Budget plan tentatively agreed on Proposal includes no increase in property tax rate

Final adoption in late May

Commissioners to meet tomorrow for review, changes

April 09, 1997|By James M. Coram | James M. Coram,SUN STAFF

The County Commissioners tentatively agreed yesterday on a $168 million operating budget and a $46 million capital spending plan for the 1998 fiscal year that begins July 1.

They will meet again tomorrow afternoon to review the proposal and make any last-minute changes before presenting it to the public at a hearing on May 8. Final adoption is scheduled for late May.

The proposed budget is based on the current property tax rate of $2.62 per $100 of assessed value. The commissioners raised the tax rate 27 cents last year to maintain essential services.

The commissioners made minor alternations yesterday to the operating and capital proposals and agreed to new developer-related fees expected to produce $61,525 in revenue.
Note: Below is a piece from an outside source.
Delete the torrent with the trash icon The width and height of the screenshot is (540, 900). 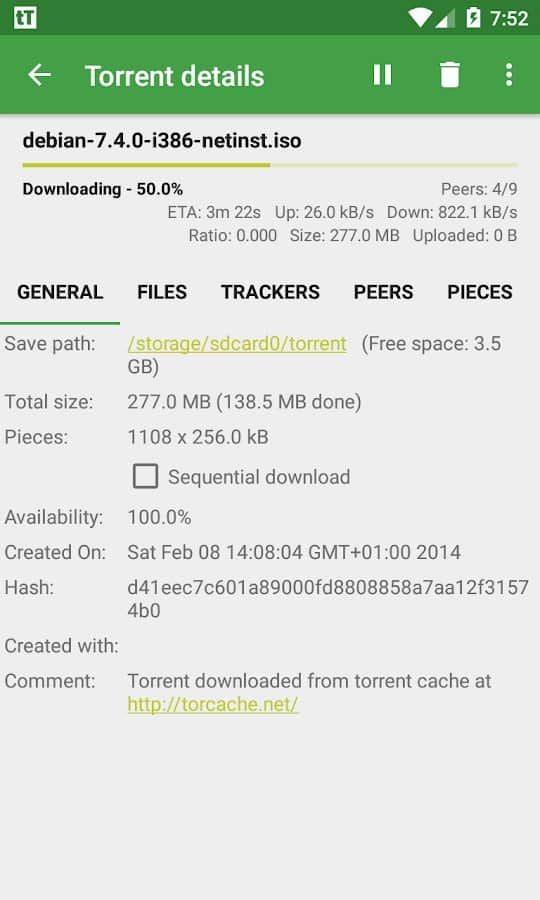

If the proposals stay as they are, the operating budget for fiscal 1998 would be $5.8 million, or 3.6 percent, higher than the current $162 million budget and the capital budget would increase by $1 million, or 2 percent, over the current $45 million.

A large portion of the commissioners' time yesterday and Monday was spent in closed-door executive sessions with county personnel director Beverly Billingslea talking about the salary, benefits and performance package that will be given employees.

Billingslea asked for the closed-door session, telling the commissioners she preferred that her department break the news to employees rather than have them learn it from the newspaper.

When the issue first came up Monday, Commissioner W. Benjamin Brown said he see not see a problem discussing the salary and benefits package in public. But Commissioners Donald I. Dell and Richard T. Yates granted Billingslea's request, and yesterday, Brown voted with them to go into executive session.

The closed-door discussions became so sensitive that budget analysts -- with the exception of Budget Director Steven D. Powell -- were excluded.

In open session yesterday, the commissioners added $428,000 to the capital budget proposal. Most of the new money would be used to help pay for computers at Carroll Community College and in the public school system.

The college, which had asked for $300,000 a year to keep it on the cutting edge of computer technology, would receive two-thirds of that amount in the next fiscal year -- $100,000 from the redistribution of money elsewhere in the budget proposal and an additional $100,000.

Likewise, the school system would get some, but not all, of what it requested. The system would receive $220,000 extra to complete a computer network linking public schools with each other, the school system's administrative headquarters and the public library. The school board had asked for $4,742,600 over three years to provide the school board with state-of-the-art computer technology.

The school system also would get $50,000 extra for a canopy to give disabled children protection from the weather when leaving or boarding school buses. Similar increases would be given the school system over the next five years to erect canopies at each of the county's regional special education schools.

Other capital budget additions yesterday were $33,000 for an 11,250-square-foot concrete pad for an administration building at the firefighters training center and $25,800 for a sports complex maintenance building sought by the county recreation department.

Additions to the operating budget proposal totaled $158,111, with the Department of Public Works getting the largest increase -- $120,000 from reserves for tree trimming, lawn mowing, and snow removal.

The Department of Citizen Services would get an additional $23,901 under the proposal for administrative help in the sexual abuse treatment center and the rape crisis program, and for a counselor in the domestic violence program.

Others receiving increases were the Humane Society of Carroll County -- $3,710 for a part-time attendant; the state's attorney's office -- $6,000 for a computer program relating to crime victims; and the Cooperative Extension Service -- $4,500 to give employees a 2 percent salary increase.